● **Exercise directions**
Skip every picture, and copy exactly the lines from the one containing "Given: Click the" to the end of the data.

● **Input data**
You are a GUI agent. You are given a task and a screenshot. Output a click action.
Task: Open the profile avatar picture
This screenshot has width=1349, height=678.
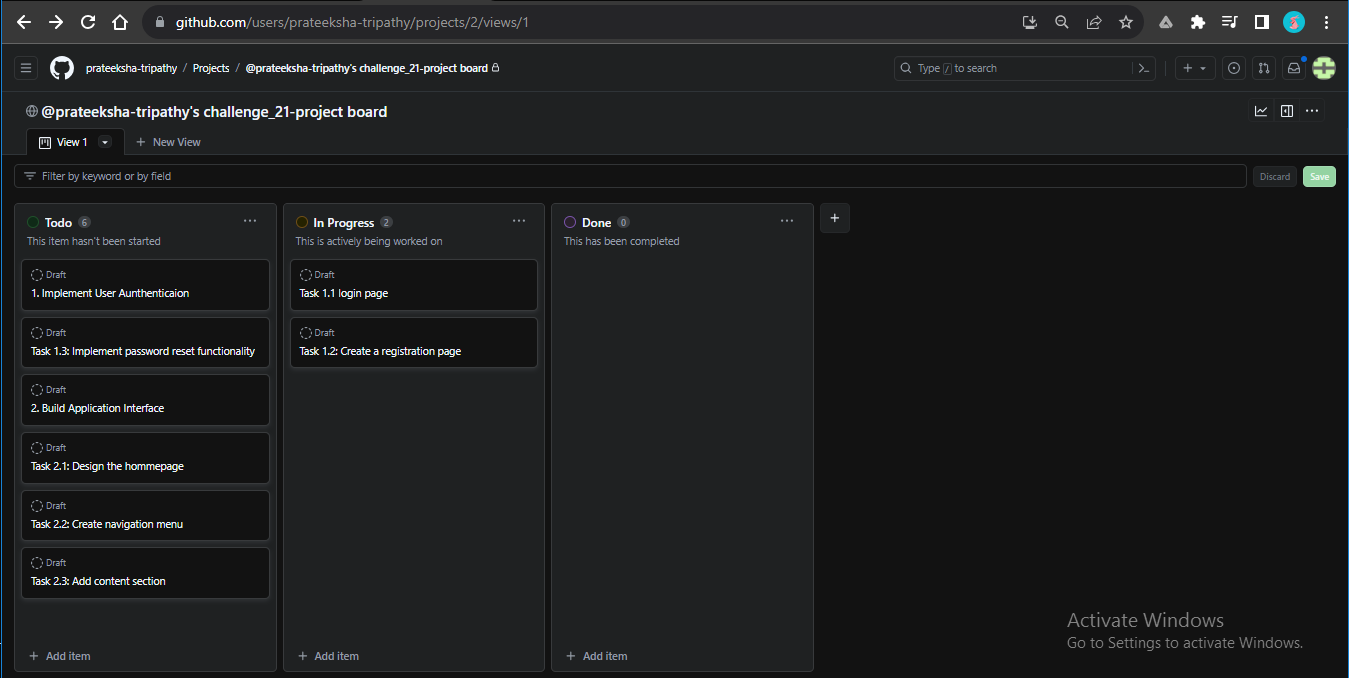coord(1323,68)
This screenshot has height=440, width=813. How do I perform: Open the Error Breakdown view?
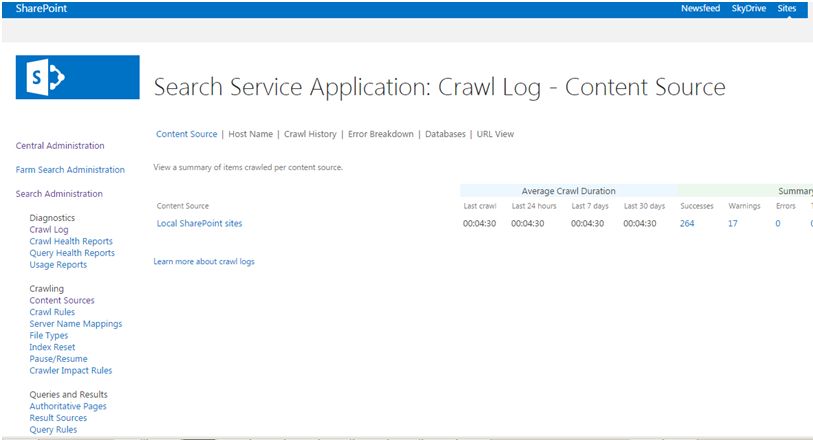(x=380, y=134)
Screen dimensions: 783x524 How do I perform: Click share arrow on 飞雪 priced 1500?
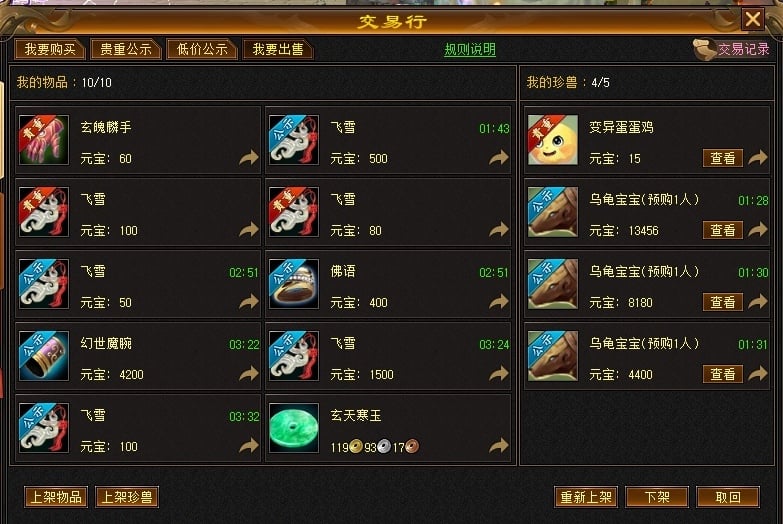498,373
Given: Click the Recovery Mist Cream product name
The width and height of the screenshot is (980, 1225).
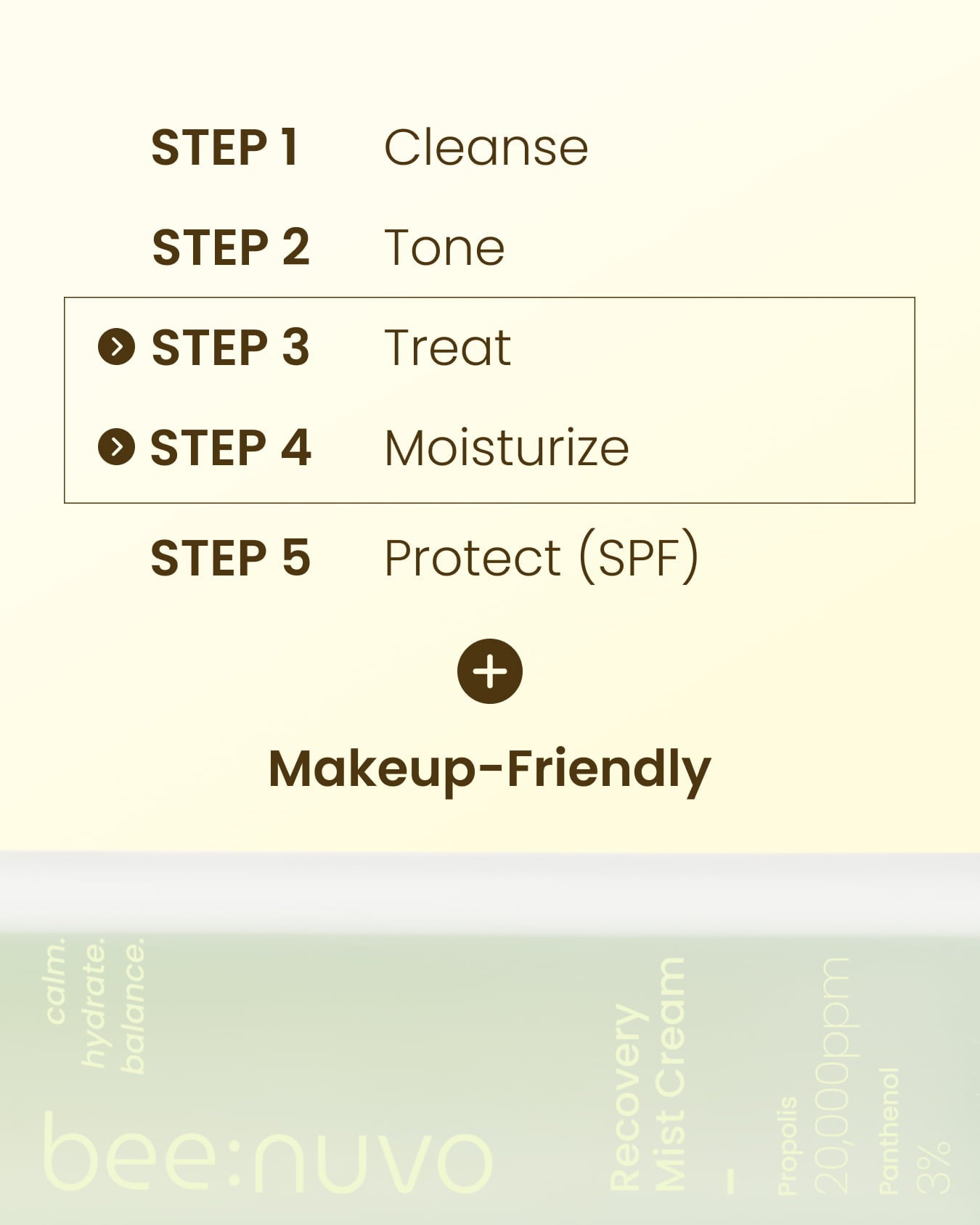Looking at the screenshot, I should 647,1075.
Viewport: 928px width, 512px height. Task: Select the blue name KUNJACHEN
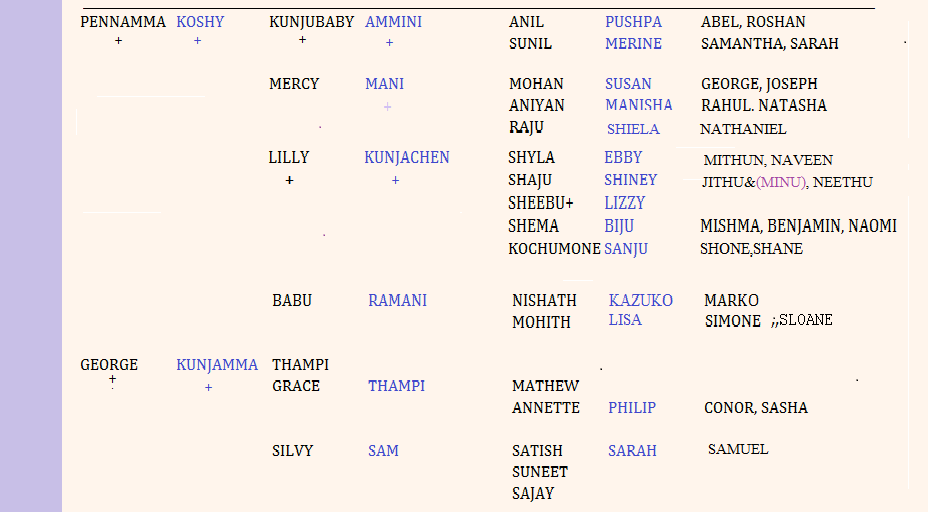[x=407, y=157]
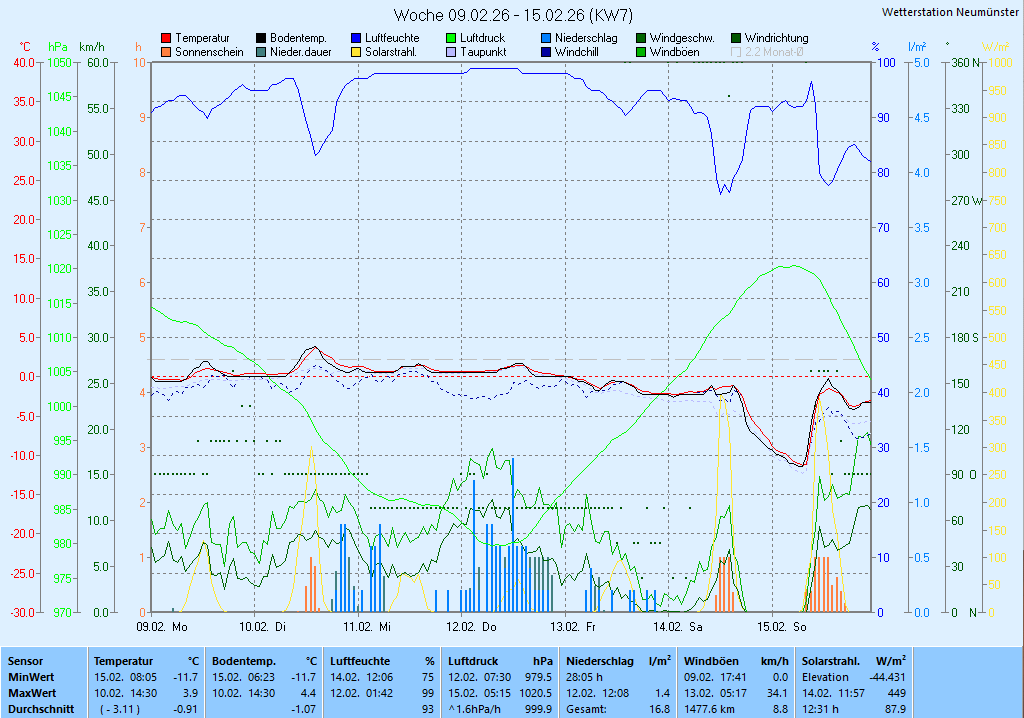Enable the 2.2 Monat-Ø checkbox
Viewport: 1024px width, 718px height.
pyautogui.click(x=736, y=52)
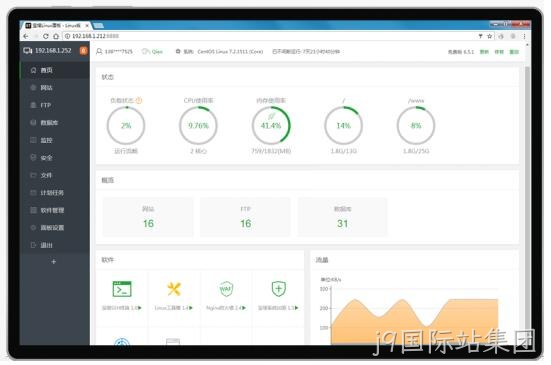Click the browser address bar
The height and width of the screenshot is (365, 551).
point(271,36)
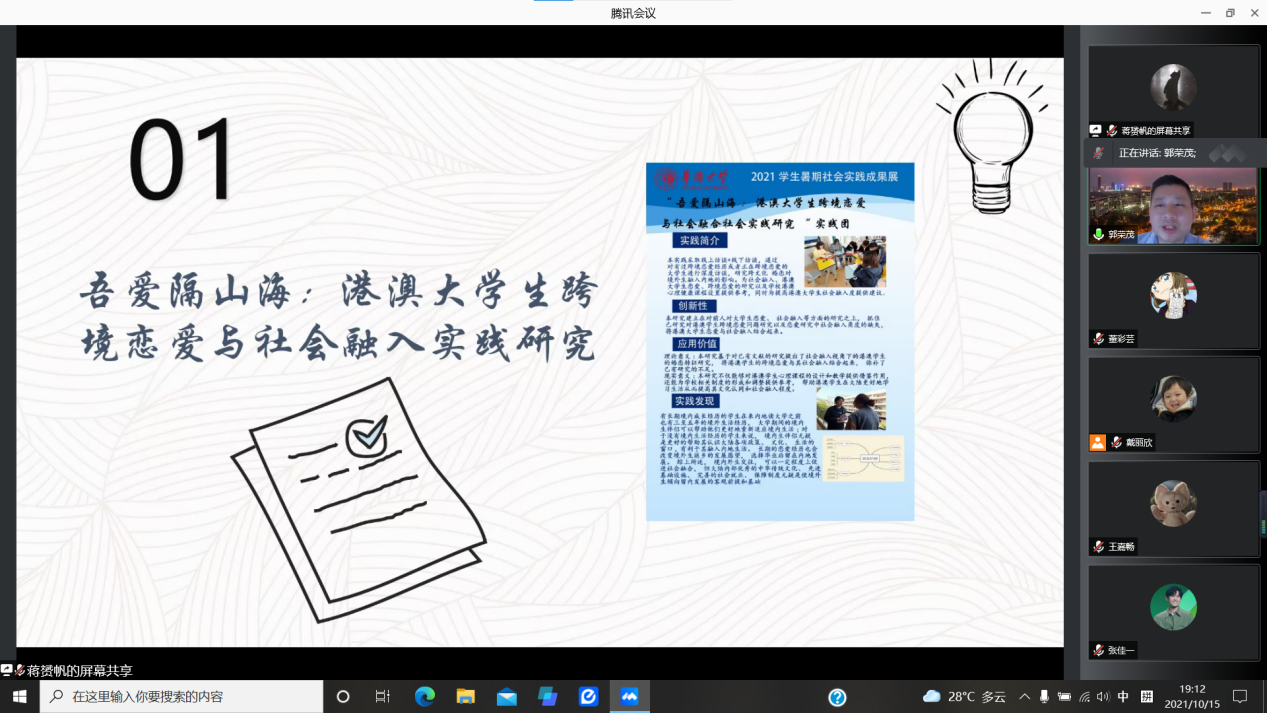1267x713 pixels.
Task: Open the Mail app in the taskbar
Action: (507, 696)
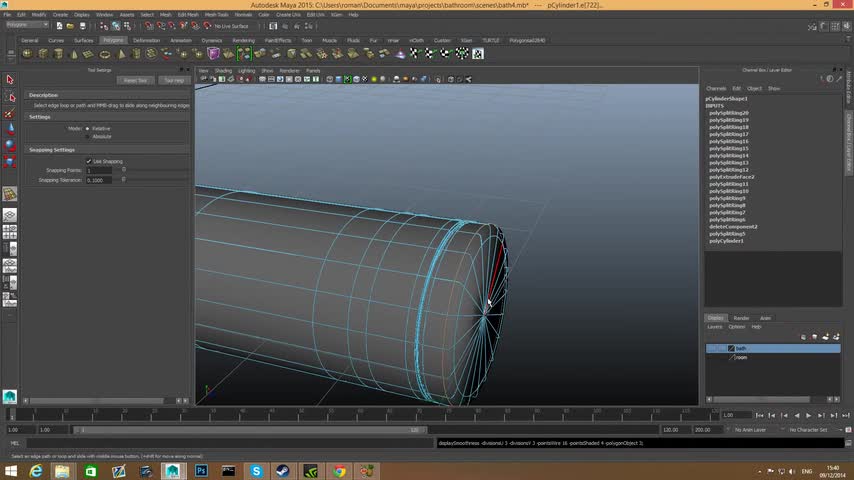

● **Output of the task**
Given: Click the Recovery Mist Cream product name
The width and height of the screenshot is (980, 1225).
Looking at the screenshot, I should 647,1075.
Viewport: 928px width, 512px height. Task: Select the blue name KUNJACHEN
[x=407, y=157]
Enable the 2.2 Monat-Ø checkbox
Viewport: 1024px width, 718px height.
pyautogui.click(x=736, y=52)
Click the browser address bar
The height and width of the screenshot is (365, 551).
point(271,36)
1267x713 pixels.
Task: Open the Mail app in the taskbar
Action: (507, 696)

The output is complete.